Also, I don't post it yet, but I have already printed few boxes 100mm x 100mm x 80-100mm(height) with thick wall and bottom (about 2-4mm),



you can see more photos here -> http://www.thingiverse.com/thing:440203

Some of the boxes i printed with 1, some with 2,3,4 perimeters and infill from 15 to 50%.
Result: *every model with ZERO cracks and delaminations, most of models with ZERO warpings,* some models with little warpings(5-10mm) at the corners.
All prints on the capton tape without any sprays. Bed temp 100-120C.

About using ABS:
I spent a lot of time experimenting with ABS and all the time he peeled, cracked, and so on. Many times I threw this idea, but again came back to it and finally *found its secret*. ABS is very cheap, I buy it from a local manufacturer for *$8-12 per kg* and now I can print from it many things, there's a reason for me to use ABS.

----------


## beerdart

I rarely have any warp issues with ABS.

----------


## sniffle

wow thats cheap!! who is this?

----------


## abuharsky

> wow thats cheap!! who is this?


http://www.npo-plastic.ru/catalog1/prutok_printer/

----------


## sniffle

Awww thats really far away for me

----------


## adamfilip

How much ABS to Acetone?
confused about the ratio

----------


## AbuMaia

For what? For "ABS Juice" for print adhesion, I just got a 32 oz spray bottle from the hardware store, filled it about 24 oz full of acetone, then slipped in old brims and skirts. I didn't keep track of how much, though. It's still pretty thin, thin enough to be sprayed.

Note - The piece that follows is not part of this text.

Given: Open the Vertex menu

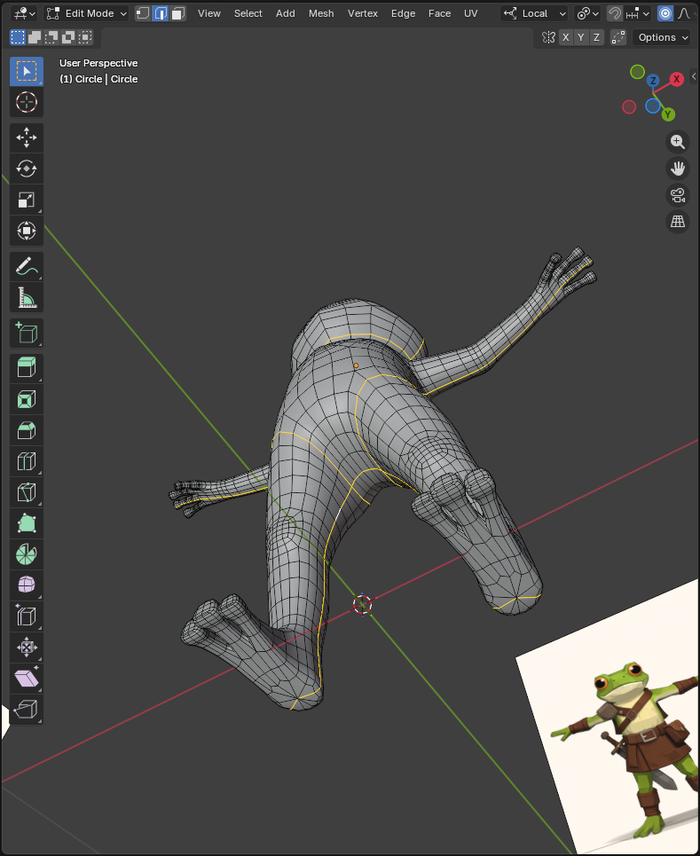Looking at the screenshot, I should (363, 13).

I also have another glass bottle of acetone in which I put much more ABS, to make a thicker slurry with which to repair cracks or glue parts together.

----------


## sniffle

Ive honestly been having great adhesion with glue stick.  We all have our things though.

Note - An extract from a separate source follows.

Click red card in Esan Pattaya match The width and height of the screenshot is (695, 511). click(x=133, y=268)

So my prints are coming out looking much better right now after turning the heat up 15 degrees.  I need to do some of the test/calibration tests after i finish. printing the kossel parts for a friend.

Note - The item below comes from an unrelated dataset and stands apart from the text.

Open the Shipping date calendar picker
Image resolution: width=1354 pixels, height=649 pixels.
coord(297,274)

I'm going to go down that rabbjt hole pretty far now that i can print nice looking parts.  Im hoping i can push the envelope on speed and accuracy and keep it there without too much work.

----------


## usarmyaircav

Sniffle what are you using for a power supply?  I bought one of the 350watt 30Amp LED PS that can mount on the printer, and while it works great with the Hot-End at 235 and bed at 105, if I put the bed at 110, I go from about a 7 minute heat up time to about close to 20.  I am using the relay that came with the printer.

----------


## sniffle

I use the same power supply as you.  5-7 min heatup time For 120 bed and 250 hot end.  Hot end is lightning quick bed is slow as it should be.  I got it off amazon ill look it up wheb i get home and post a link.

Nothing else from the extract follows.